EXERCISE AIM: Copy out the data below word for word, from its first line through the line that contains "I will pos(90,11).", both ends included.

PROVIDED INFORMATION:
***
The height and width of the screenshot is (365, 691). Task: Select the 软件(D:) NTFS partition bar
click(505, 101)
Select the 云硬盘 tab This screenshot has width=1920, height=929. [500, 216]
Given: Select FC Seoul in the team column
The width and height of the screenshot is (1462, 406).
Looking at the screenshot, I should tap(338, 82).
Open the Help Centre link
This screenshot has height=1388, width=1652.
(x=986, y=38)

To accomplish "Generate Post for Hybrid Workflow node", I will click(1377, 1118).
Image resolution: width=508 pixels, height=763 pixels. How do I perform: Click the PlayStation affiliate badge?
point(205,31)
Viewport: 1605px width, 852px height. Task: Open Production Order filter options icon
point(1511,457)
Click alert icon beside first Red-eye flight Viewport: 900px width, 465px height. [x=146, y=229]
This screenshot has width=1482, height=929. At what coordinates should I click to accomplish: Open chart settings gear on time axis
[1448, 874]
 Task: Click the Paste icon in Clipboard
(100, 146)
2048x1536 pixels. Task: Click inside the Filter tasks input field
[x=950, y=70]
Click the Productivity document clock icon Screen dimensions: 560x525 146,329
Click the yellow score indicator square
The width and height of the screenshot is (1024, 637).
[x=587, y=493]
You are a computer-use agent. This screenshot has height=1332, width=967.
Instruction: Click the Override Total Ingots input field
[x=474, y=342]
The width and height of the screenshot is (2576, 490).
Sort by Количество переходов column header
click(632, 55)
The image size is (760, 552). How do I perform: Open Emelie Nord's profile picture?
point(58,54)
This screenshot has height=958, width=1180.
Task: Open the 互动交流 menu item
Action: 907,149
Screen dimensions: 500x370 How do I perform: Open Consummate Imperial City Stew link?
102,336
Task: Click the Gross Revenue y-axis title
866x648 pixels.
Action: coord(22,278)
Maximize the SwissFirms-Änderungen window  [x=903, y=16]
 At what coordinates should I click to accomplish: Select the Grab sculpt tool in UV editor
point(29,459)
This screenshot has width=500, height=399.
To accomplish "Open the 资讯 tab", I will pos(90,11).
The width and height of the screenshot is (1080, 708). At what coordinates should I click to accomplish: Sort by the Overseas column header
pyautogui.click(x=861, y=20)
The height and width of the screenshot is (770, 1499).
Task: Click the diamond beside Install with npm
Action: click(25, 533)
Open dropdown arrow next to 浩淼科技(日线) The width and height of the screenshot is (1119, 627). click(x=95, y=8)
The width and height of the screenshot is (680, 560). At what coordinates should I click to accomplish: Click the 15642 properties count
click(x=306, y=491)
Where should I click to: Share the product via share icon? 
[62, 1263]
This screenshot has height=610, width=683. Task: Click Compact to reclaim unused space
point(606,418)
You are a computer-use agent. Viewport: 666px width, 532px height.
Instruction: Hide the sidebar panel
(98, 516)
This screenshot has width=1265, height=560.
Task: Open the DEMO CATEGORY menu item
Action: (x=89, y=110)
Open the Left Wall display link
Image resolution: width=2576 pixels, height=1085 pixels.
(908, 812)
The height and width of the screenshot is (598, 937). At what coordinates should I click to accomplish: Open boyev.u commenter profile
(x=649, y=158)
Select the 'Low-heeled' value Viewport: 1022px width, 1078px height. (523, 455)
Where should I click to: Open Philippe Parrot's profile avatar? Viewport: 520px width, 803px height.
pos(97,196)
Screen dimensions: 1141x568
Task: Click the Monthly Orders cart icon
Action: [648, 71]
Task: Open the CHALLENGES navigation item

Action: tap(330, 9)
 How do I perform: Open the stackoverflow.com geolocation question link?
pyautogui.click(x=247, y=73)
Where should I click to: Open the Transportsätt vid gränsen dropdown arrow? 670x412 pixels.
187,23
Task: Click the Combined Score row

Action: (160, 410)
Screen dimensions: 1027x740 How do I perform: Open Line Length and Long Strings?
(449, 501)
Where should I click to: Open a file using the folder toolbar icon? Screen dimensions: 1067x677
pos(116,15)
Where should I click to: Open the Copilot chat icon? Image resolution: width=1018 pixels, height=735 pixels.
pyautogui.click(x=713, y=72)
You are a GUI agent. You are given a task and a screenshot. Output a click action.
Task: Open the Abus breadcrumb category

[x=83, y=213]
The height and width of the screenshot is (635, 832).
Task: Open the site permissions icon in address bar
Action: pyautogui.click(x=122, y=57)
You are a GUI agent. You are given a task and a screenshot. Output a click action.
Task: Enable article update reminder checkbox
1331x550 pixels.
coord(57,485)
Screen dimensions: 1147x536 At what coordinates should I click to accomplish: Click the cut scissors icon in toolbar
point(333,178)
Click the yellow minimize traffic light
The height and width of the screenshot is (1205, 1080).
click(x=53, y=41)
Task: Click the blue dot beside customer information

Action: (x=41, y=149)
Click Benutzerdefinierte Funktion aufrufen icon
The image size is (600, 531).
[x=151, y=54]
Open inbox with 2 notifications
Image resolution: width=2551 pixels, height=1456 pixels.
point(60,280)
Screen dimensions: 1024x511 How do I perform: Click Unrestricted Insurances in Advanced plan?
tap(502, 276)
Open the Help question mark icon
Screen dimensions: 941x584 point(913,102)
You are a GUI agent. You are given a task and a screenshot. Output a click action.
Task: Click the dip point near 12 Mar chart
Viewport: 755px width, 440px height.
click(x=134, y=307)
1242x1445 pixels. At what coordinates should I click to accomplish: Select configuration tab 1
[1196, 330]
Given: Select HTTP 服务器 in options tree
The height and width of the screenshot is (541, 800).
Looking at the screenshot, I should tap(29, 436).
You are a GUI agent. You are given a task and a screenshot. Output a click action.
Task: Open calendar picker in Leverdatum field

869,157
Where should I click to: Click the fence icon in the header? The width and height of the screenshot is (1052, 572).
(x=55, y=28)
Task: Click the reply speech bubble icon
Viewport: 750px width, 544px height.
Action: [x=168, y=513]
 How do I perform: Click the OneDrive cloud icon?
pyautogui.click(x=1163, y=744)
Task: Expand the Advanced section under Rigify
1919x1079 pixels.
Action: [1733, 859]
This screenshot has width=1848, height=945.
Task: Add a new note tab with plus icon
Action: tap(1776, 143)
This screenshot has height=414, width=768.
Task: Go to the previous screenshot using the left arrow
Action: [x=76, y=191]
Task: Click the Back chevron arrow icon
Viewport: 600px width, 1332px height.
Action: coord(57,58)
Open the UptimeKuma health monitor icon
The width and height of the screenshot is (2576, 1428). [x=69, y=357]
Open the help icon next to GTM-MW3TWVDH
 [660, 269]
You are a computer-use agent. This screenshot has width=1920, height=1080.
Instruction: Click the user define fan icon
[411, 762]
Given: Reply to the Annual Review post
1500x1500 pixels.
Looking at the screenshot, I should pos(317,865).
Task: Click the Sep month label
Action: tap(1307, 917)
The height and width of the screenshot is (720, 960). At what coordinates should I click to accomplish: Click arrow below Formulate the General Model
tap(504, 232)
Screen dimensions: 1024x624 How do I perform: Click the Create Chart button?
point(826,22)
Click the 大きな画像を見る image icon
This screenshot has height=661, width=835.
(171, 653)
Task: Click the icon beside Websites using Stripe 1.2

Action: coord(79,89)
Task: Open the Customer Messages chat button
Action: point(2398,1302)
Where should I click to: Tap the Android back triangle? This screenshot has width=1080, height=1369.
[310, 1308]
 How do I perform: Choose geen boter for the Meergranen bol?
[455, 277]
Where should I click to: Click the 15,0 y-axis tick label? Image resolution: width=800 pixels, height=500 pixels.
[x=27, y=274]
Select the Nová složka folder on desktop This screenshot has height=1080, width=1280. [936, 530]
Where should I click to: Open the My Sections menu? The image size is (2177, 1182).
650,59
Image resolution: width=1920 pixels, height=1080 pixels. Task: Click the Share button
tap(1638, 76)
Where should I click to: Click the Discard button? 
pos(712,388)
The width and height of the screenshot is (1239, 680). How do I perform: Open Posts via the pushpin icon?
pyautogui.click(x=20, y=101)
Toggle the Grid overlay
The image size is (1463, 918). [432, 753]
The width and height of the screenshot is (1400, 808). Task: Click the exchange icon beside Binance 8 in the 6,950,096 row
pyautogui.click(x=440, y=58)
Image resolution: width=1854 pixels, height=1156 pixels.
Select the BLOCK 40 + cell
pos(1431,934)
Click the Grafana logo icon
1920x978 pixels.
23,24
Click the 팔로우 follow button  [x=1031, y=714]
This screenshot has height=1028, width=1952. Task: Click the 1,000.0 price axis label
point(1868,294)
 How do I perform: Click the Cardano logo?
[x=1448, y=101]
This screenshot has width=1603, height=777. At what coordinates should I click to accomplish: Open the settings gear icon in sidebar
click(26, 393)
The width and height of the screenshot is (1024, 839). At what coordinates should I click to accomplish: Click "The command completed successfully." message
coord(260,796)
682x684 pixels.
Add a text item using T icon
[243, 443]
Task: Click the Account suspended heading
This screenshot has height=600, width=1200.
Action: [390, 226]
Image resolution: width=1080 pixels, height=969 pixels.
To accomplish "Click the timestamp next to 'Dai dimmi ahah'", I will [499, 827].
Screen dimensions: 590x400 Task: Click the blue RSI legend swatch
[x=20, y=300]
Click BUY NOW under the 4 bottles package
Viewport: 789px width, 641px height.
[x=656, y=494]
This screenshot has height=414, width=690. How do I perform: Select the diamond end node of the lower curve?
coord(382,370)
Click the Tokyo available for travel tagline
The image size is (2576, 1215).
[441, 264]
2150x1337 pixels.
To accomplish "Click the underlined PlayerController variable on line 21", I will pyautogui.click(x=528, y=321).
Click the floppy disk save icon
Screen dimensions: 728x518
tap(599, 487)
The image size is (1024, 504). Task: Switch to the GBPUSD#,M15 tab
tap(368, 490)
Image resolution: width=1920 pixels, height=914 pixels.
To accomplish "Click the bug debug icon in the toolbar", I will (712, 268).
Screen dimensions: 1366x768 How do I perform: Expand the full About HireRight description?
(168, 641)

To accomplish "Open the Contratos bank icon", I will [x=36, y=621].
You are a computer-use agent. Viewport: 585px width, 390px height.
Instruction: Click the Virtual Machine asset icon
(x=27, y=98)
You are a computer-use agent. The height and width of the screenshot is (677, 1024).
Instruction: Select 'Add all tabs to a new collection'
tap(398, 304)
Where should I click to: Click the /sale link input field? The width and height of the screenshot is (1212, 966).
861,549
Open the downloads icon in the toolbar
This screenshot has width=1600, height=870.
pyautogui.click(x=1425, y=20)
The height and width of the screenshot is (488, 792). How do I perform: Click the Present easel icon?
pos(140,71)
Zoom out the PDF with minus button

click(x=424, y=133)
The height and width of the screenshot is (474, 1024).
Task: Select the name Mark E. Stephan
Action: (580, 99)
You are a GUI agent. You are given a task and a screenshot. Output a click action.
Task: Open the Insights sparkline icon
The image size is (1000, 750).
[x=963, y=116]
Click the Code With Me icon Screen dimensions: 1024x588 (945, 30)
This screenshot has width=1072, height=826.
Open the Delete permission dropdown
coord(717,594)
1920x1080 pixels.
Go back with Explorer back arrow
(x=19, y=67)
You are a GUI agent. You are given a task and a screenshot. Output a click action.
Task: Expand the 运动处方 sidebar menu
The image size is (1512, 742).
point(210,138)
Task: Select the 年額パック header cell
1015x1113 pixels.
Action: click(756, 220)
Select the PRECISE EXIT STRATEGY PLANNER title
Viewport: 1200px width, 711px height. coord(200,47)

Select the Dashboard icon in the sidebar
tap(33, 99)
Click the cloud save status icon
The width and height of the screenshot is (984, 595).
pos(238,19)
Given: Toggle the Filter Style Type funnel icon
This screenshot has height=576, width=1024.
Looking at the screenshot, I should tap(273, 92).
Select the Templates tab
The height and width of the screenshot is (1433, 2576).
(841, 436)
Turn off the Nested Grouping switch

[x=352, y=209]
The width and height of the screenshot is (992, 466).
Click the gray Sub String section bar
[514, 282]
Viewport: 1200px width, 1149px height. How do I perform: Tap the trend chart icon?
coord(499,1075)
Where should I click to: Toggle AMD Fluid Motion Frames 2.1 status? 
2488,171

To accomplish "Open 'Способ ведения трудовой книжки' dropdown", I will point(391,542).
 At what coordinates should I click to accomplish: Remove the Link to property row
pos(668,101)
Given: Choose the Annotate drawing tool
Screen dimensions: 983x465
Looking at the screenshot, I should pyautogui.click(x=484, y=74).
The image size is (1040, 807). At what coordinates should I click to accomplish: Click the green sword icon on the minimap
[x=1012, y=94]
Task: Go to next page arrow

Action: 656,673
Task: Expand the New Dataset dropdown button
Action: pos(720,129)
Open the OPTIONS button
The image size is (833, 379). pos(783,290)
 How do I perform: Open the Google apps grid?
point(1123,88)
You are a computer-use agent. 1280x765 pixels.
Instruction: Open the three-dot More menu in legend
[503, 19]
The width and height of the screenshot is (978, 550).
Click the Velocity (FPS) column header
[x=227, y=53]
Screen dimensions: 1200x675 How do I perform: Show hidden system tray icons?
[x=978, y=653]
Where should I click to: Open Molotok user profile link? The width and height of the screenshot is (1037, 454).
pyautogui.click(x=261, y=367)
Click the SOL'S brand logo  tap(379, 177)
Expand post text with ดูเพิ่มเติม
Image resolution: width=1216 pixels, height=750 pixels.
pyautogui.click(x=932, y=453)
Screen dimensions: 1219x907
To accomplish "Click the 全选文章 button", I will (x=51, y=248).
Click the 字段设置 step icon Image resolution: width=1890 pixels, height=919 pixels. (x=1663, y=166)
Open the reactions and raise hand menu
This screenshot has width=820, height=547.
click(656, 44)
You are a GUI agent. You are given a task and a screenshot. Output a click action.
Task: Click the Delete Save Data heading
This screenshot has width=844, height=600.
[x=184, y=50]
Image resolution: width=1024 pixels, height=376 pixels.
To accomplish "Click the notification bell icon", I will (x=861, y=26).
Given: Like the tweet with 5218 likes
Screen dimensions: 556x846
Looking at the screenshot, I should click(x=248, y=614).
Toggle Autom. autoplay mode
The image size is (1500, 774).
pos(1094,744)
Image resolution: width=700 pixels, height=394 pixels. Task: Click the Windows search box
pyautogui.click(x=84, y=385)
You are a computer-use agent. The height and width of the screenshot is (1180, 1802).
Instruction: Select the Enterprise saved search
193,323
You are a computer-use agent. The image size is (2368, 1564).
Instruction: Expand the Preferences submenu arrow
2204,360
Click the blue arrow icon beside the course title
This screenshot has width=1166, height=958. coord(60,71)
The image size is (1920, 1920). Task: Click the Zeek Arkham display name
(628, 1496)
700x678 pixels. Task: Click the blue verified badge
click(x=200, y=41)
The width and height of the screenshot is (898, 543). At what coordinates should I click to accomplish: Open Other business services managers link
***
TASK OUTPUT:
The height and width of the screenshot is (365, 691). Task: Select the 软件(D:) NTFS partition bar
click(505, 101)
Select the 云硬盘 tab This screenshot has width=1920, height=929. [500, 216]
Given: Select FC Seoul in the team column
The width and height of the screenshot is (1462, 406).
Looking at the screenshot, I should tap(338, 82).
Open the Help Centre link
This screenshot has height=1388, width=1652.
(x=986, y=38)

To accomplish "Generate Post for Hybrid Workflow node", I will click(1377, 1118).
Image resolution: width=508 pixels, height=763 pixels. How do I perform: Click the PlayStation affiliate badge?
point(205,31)
Viewport: 1605px width, 852px height. Task: Open Production Order filter options icon
point(1511,457)
Click alert icon beside first Red-eye flight Viewport: 900px width, 465px height. [x=146, y=229]
This screenshot has width=1482, height=929. At what coordinates should I click to accomplish: Open chart settings gear on time axis
[1448, 874]
 Task: Click the Paste icon in Clipboard
(100, 146)
2048x1536 pixels. Task: Click inside the Filter tasks input field
[x=950, y=70]
Click the Productivity document clock icon Screen dimensions: 560x525 146,329
Click the yellow score indicator square
The width and height of the screenshot is (1024, 637).
[x=587, y=493]
You are a computer-use agent. This screenshot has height=1332, width=967.
Instruction: Click the Override Total Ingots input field
[x=474, y=342]
The width and height of the screenshot is (2576, 490).
Sort by Количество переходов column header
click(632, 55)
The image size is (760, 552). How do I perform: Open Emelie Nord's profile picture?
point(58,54)
This screenshot has height=958, width=1180.
Task: Open the 互动交流 menu item
Action: 907,149
Screen dimensions: 500x370 How do I perform: Open Consummate Imperial City Stew link?
102,336
Task: Click the Gross Revenue y-axis title
866x648 pixels.
Action: coord(22,278)
Maximize the SwissFirms-Änderungen window  [x=903, y=16]
 At what coordinates should I click to accomplish: Select the Grab sculpt tool in UV editor
point(29,459)
This screenshot has width=500, height=399.
To accomplish "Open the 资讯 tab", I will pos(90,11).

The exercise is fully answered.